== INFORMATION SHOWN ==
○ ○ ○
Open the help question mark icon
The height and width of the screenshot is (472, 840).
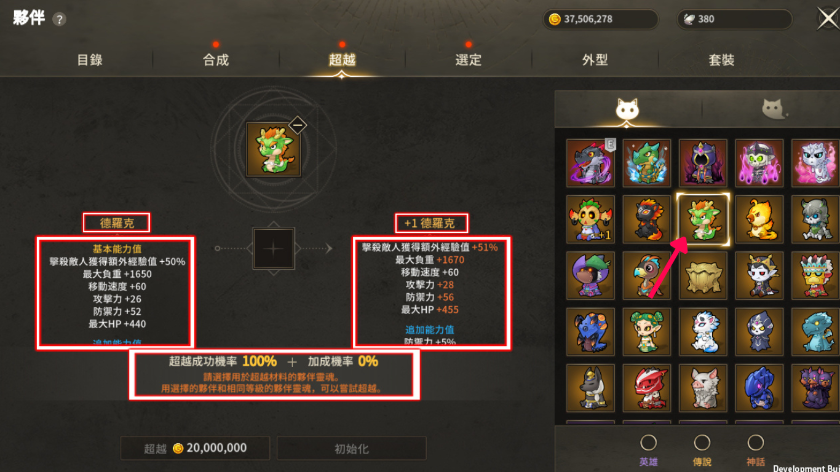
○ ○ ○
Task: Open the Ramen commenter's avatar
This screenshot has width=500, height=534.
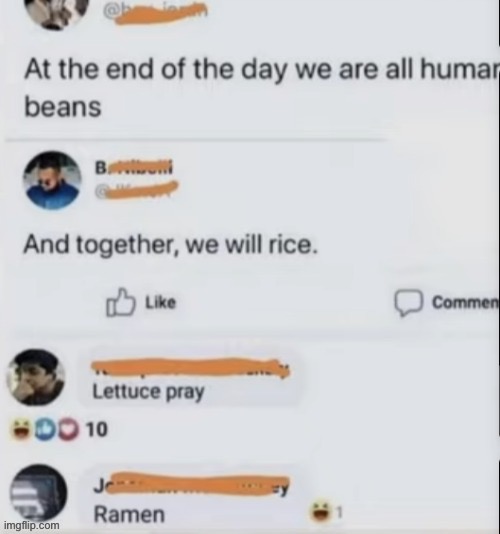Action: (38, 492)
○ ○ ○
== INSTRUCTIONS FOR THE TASK ==
Only the number is wanted: how many lines in the data include the word "Open"?

== EXPECTED OUTPUT ==
2